Countries from Europe and North America are well-developed and witness extensive adoption of advanced technologies and smartphones. Availability of faster internet connectivity and presence of globally leading service providers coupled with higher rate of adoption from consumers led the organized sector to hold a major share of the market in North America and Europe. However, in other regions, the unorganized segment accounts for major share of the market, in terms of revenue. Vehicles utilized in the unorganized sector are generally privately owned. These are considered as private services, as unorganized services cannot be availed through internet or smartphone-based apps.
In terms of type, ride sourcing is an emerging trend across the globe, in which consumers can book a ride via a smartphone-based app. Ease of operating the app, increased penetration of smartphone users, and availability of reliable internet services are fueling the demand for ride sourcing services. Ride sourcing services are flexible and hence, a large number of consumers traveling to workplaces, homes, to restaurants, and colleges prefer ride sourcing services. Thus, the demand for ride sourcing services is increasing owing to an increase in the working class population. Low rate of motorization, lack of adequate public transportation facility, crowded public transportation, and increase in fuel prices coupled with elimination of driving are fueling the ride sourcing segment of the global on-demand transportation market. The ride sourcing segment of the market is anticipated to expand at a CAGR of about 20% during the forecast period.
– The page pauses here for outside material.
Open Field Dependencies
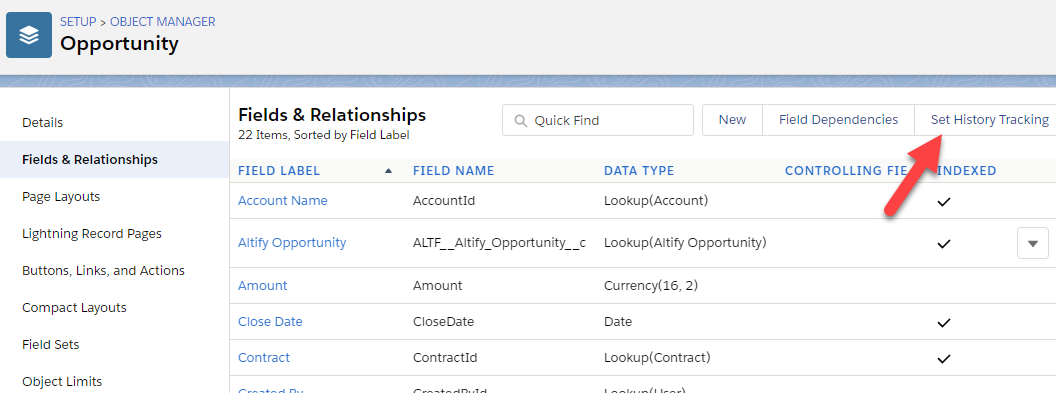 click(838, 120)
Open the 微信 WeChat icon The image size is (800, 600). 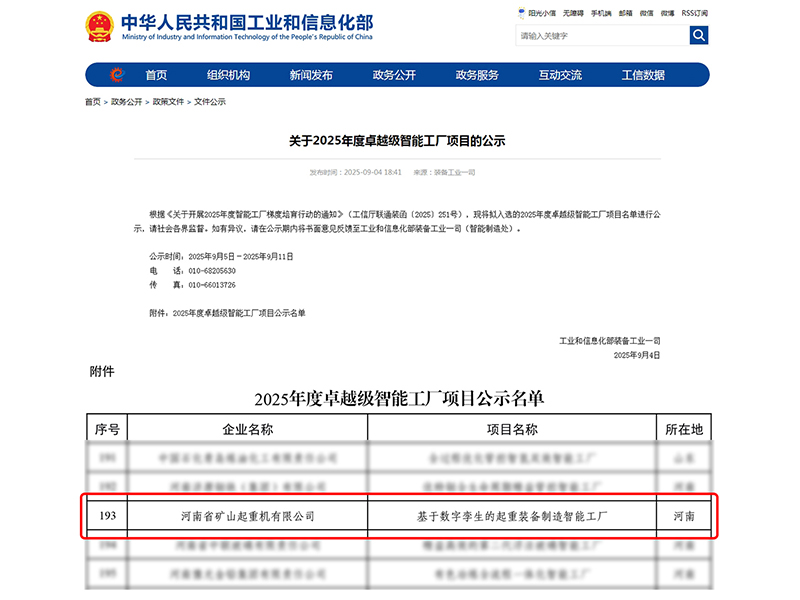tap(644, 13)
Based on business model, the P2P segment is a well-established segment and is expanding at a significant rate owing to the cost-effectiveness of the journey. Moreover, the expansion of the P2P segment can be a solution to reduce emission from vehicles, owing to sharing of the vehicle by multiple travelers on the same route. Furthermore, software solution providers or platform providing companies are increasing their own fleet size in order to boost revenue, which in turn is driving the B2C segment.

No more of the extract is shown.